Он пропустил тулуп в охапке и ошеломленного ямщика с форсистыми голицами, с треском захлопнул обе половинки дверей. Тут же пришлось их сызнова приоткрывать: на улицу сунулась Аграфена с забытой форменной фуражкой с кокардой и крутым козырьком.
Несколько дней Татьяна Петровна ходила заплаканная, не разговаривала с Григорием Евгеньевичем, а тот подолгу задумчиво и печально стоял в классе у окна, точно прислушиваясь, не едет ли еще какая тройка с бубенцами, а может, и подвода со стражниками.
Никто в школу больше не приехал. Кроме батюшки отца Петра. После урока закона божия он до обеда просидел у Григория Евгеньевича и Татьяны Петровны (в классах было рисование на свободную тему), пил чай с вареньем, потом учитель и учительница, неодетые, провожали попа на улицу до саней.
— Ох, молодые, горячие… Слава богу, кажется, обошлось. А ведь могло быть иначе… Сказано, молчи, глуха, — меньше греха… Нету на вас порядка! — ворчал, отдуваясь, отец Петр, грузно усаживаясь с помощью Коли Немы в сани на кожаную жесткую подушку. Работник, ласково гугукая, закутал его старательно, как ребенка, матушкиной клетчатой теплой шалью. Батюшка недовольно заворочал завязанной бородой: шаль мешала ему разговаривать. Он обеими руками выпростал на мороз сивую бороду. — Так без шапки и выскочил? — спросил он Григория Евгеньевича, и крупные, насмешливые губы его запрыгали.
— Без фуражки. И тулуп не успел надеть… Ужасно глупо я кричал.
Отец Петр залился смехом, колыхаясь животом,
— Бог с вами, уморили… Он посуровел, вздохнул.

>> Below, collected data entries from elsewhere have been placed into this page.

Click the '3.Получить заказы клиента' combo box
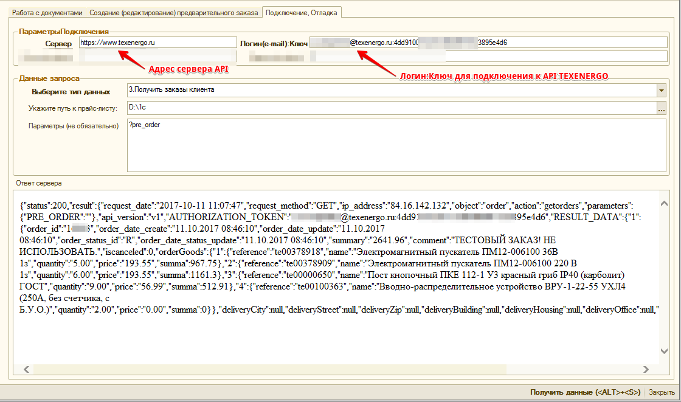coord(390,91)
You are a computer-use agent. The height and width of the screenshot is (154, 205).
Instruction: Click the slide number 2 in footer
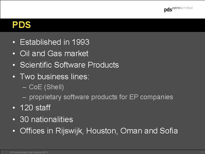coord(201,152)
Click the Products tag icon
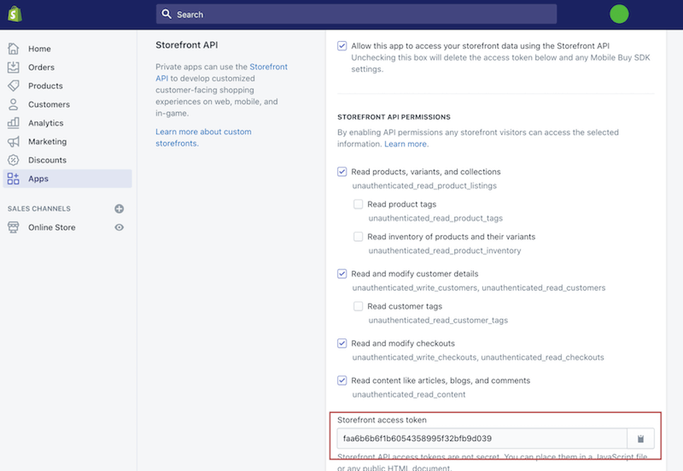Viewport: 683px width, 471px height. pyautogui.click(x=13, y=85)
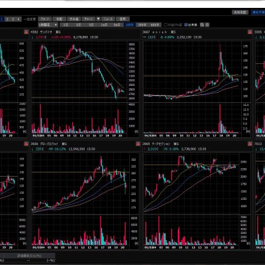The width and height of the screenshot is (265, 265).
Task: Open chart settings icon next to the magnifier
Action: (x=207, y=25)
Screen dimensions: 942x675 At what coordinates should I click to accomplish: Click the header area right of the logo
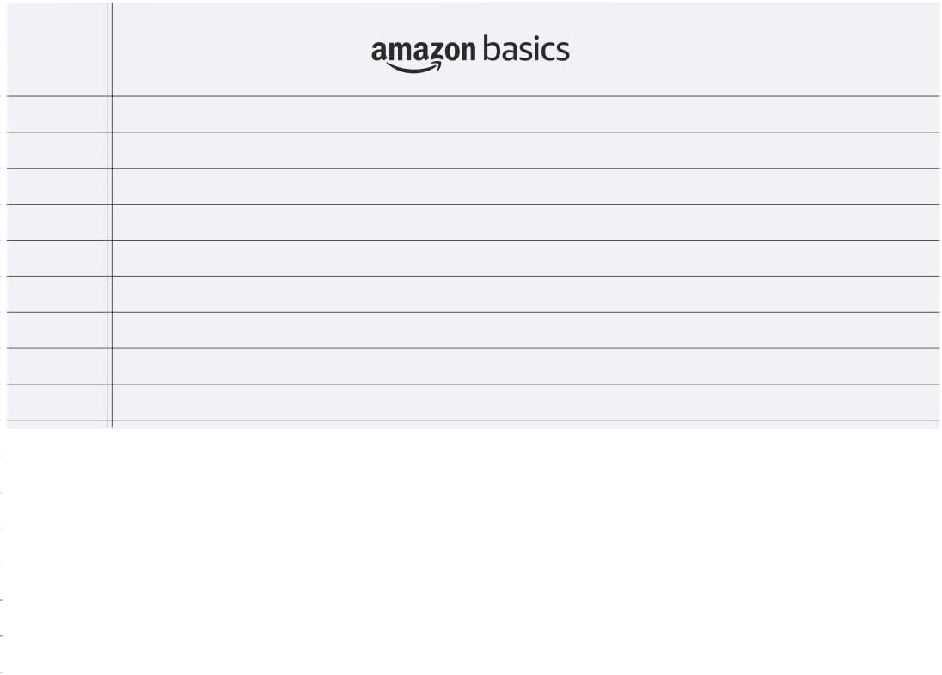[756, 49]
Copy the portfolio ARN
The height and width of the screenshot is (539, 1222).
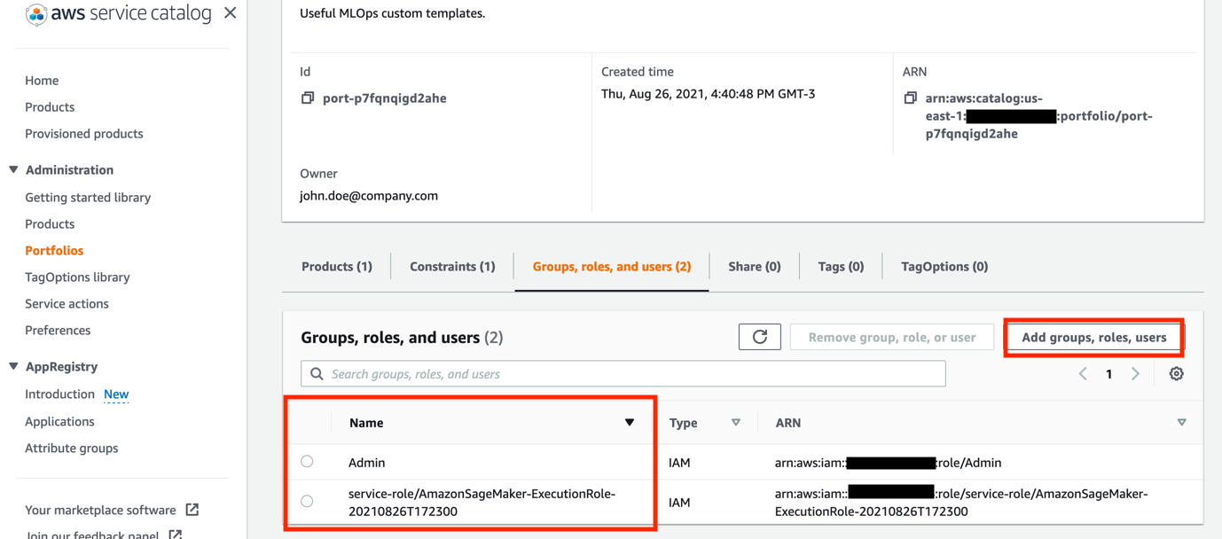tap(910, 98)
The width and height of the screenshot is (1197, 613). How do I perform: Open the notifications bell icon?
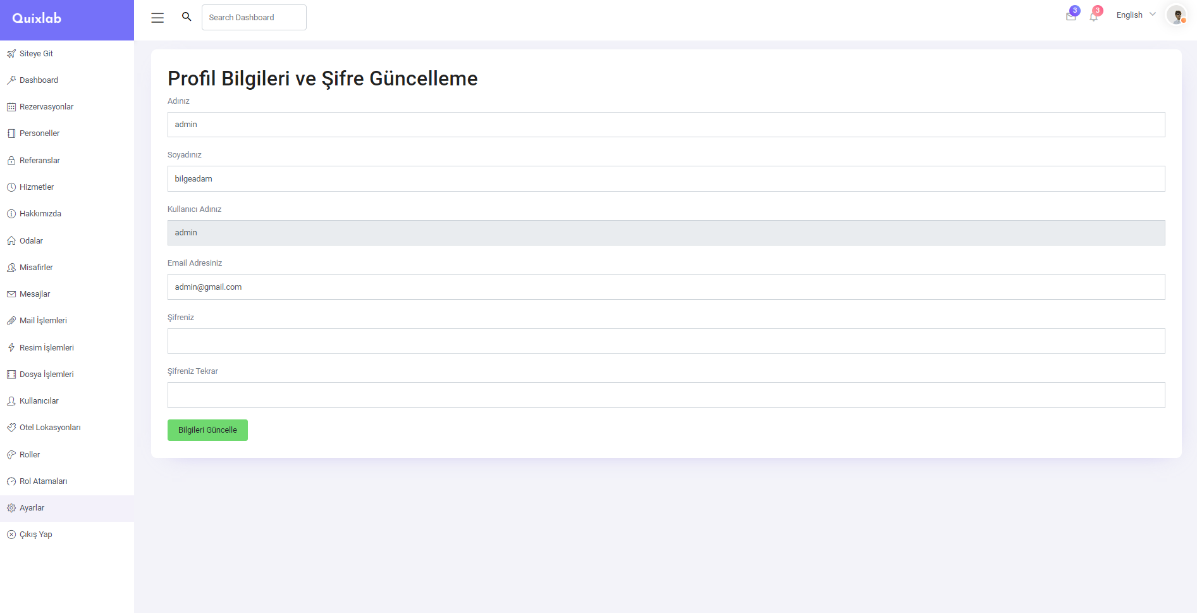click(x=1093, y=16)
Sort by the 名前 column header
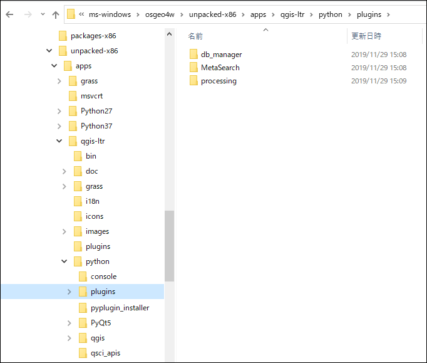The width and height of the screenshot is (427, 363). coord(196,36)

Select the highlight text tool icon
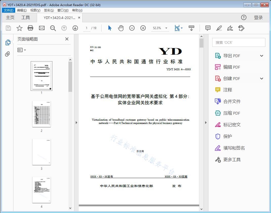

— Вот и моя младшая, Веруха… Чему она будет учить, если сама ни во что не верит?.. Ах, боже мой, что делается на свете! Рушатся устои, ничего нет святого… А тут еще война, голод, недовольство. Какой‑то полоумный над нами… это окружение, юродивые… И все же паки говорю: нет, нет и нет! Торопится поповна замуж, а нам зачем? Да — с, милые вы мои, носители света в ночи народной. Все придет в свое время! Кажется, мы все согласны в том. Не минует, придет — и доброе и злое…
Батюшка задумался, хмурясь, шевеля густыми белыми бровями, снова вздохнул, перекрестился и тронул Колю Нему за плечо.
— С богом!
Старый, толстый, как поп, мерин, застоявшийся за зиму, весело взбрыкивая, расторопно тронул с места.